Kalderos collects chargeback data from multiple manufacturers and claims-level data from all fifty states. This data includes all Fee-for-Service (FFS) and Managed Medicaid (MCO) claims that have had or will have a Medicaid rebate paid on them. Once the data sets are ingested, our proprietary algorithm identifies the claims that need your review. Here’s how the process works:
Associate claims with covered entities. Through learned associations between 340B IDs and NPIs, Kalderos identifies which Medicaid claims are associated with which covered entity.
Match with chargeback data to determine which claims might be duplicates. Kalderos will identify if an associated claim is an eligible match based on whether a chargeback was invoiced by the covered entity within a specific amount of time from the dispense date.
Sort and prioritize potential claims. Of these candidate claims, Kalderos uses machine learning and historical responses to prioritize and select which claims to send. After your first couple inquiries, claim volume will be determined based on compliance history and you may receive few or no claims for that period.
We have continuously improved our machine learning model over time, improving precision so that covered entities only see the claims that are most relevant to them. Despite these improvements to the model, there are still some limitations due to a lack of currently available data.
Challenges around associating claims with covered entities
OPAIS information sometimes lists associations that are not “active,” so our database may make incorrect pharmacy associations. We provide a response option where covered entities can indicate this.

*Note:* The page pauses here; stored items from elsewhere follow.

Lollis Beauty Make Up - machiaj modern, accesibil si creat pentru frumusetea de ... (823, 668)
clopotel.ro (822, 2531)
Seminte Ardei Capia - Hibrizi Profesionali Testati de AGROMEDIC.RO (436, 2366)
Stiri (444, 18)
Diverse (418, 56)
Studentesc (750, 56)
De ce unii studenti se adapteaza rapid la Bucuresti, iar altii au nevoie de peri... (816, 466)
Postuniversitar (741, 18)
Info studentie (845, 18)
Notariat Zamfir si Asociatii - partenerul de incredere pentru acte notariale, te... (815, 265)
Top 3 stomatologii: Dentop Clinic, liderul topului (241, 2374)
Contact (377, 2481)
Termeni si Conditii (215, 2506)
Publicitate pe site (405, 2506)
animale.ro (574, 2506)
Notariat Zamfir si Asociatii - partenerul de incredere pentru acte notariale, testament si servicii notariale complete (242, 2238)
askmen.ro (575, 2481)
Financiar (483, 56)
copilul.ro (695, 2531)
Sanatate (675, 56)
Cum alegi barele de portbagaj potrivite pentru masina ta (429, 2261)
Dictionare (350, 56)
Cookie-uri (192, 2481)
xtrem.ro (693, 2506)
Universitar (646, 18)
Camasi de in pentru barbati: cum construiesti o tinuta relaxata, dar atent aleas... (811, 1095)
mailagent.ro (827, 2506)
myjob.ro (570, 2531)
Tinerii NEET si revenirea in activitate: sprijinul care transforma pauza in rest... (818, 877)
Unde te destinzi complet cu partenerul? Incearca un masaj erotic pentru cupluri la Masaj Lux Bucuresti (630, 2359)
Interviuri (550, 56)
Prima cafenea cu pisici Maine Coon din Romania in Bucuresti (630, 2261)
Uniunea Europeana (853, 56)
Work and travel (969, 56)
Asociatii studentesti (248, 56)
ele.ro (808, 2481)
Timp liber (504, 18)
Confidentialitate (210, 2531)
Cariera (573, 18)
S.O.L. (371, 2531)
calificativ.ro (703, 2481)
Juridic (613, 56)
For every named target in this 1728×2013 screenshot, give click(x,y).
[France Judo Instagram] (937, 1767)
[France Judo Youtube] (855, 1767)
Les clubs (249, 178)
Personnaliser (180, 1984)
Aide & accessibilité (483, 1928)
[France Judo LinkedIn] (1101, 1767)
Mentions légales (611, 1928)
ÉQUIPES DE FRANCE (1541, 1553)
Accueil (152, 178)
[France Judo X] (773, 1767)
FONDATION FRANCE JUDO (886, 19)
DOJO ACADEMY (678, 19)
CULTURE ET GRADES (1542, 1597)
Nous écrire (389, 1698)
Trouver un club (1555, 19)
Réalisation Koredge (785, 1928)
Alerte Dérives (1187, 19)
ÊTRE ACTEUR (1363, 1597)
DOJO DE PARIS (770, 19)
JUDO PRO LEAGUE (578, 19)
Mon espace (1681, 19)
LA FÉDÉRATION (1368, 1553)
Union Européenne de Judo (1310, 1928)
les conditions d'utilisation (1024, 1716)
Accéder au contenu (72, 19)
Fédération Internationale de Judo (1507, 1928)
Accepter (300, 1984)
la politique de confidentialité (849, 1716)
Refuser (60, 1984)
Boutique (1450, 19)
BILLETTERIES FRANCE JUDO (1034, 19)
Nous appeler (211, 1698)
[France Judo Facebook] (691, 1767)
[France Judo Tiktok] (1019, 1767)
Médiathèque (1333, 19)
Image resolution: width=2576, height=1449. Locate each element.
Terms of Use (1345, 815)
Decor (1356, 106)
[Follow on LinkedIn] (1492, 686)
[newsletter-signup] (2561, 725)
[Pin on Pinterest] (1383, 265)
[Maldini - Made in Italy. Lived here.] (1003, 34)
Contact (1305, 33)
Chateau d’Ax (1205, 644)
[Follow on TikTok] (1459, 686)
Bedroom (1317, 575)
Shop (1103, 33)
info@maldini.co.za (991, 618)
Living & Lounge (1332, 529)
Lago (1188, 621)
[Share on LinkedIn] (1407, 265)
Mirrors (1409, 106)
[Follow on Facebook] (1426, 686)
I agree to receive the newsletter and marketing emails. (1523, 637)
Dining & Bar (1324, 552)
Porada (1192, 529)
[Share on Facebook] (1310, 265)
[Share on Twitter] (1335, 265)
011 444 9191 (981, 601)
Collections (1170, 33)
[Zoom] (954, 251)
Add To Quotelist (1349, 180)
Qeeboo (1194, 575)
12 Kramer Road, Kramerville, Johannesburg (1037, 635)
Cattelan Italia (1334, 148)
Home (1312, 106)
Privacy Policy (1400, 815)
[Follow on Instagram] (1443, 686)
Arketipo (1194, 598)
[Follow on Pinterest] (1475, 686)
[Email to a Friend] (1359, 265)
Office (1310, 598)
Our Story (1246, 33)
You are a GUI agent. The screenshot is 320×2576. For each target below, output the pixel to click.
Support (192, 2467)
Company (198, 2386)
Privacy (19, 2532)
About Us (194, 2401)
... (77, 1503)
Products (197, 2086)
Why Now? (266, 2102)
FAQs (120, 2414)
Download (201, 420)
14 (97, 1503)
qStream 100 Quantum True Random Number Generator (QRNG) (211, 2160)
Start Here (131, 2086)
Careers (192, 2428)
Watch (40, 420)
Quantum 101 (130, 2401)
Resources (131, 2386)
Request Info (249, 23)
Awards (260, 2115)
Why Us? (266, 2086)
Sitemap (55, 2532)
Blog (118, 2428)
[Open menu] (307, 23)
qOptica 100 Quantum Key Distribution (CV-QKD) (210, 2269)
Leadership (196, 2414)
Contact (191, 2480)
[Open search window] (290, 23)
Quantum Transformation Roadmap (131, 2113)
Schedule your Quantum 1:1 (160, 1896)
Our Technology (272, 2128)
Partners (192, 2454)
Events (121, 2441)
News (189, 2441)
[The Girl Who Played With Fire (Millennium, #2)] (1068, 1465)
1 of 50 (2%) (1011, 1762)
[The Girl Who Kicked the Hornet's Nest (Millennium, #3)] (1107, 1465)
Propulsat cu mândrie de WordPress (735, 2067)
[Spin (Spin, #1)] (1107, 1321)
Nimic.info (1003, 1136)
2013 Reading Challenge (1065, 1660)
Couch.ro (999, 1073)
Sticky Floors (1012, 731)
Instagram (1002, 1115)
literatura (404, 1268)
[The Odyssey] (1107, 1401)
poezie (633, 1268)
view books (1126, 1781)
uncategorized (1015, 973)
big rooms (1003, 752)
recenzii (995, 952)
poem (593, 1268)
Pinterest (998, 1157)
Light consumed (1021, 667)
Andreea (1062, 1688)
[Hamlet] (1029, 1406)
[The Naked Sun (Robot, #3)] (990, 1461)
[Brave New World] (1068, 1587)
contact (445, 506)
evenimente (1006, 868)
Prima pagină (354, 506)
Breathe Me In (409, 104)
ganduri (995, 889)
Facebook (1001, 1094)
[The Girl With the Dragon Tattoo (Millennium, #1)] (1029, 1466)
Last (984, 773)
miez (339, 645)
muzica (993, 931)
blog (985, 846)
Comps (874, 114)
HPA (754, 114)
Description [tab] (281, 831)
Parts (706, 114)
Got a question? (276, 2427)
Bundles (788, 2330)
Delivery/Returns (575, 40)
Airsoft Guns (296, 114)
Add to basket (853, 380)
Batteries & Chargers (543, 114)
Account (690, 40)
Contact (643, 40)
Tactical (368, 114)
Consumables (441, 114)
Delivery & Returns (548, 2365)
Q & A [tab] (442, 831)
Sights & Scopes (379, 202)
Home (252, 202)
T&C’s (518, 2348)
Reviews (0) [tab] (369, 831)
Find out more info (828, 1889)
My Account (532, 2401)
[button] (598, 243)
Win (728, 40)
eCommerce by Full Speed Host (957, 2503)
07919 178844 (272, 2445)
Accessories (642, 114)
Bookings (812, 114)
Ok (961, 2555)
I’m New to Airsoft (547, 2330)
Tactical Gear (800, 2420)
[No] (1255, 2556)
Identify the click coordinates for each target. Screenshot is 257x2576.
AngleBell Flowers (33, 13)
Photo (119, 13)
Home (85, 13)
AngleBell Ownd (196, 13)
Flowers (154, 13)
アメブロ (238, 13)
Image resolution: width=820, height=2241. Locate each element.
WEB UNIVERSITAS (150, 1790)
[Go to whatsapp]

Where covered entities share a contract pharmacy, that pharmacy’s claims may be associated with more than one covered entity. State claims don’t always come with NPIs, meaning Kalderos needs to infer the association between the contract pharmacy and covered entity.
Challenges with determining whether Medicaid claims are associated with chargeback data
- Inventory practices at on-site and contract pharmacies differ, so there can be inconsistency in data.
- Chargebacks can be from a long time in the past or future relative to when a dispense occurred.
Challenges with prioritizing claims based on risk
- We require initial responses to learn about the covered entity and improve precision (typically this will be done over three response cycles). With machine learning technology, we are able to improve the specificity of our inquiries over time!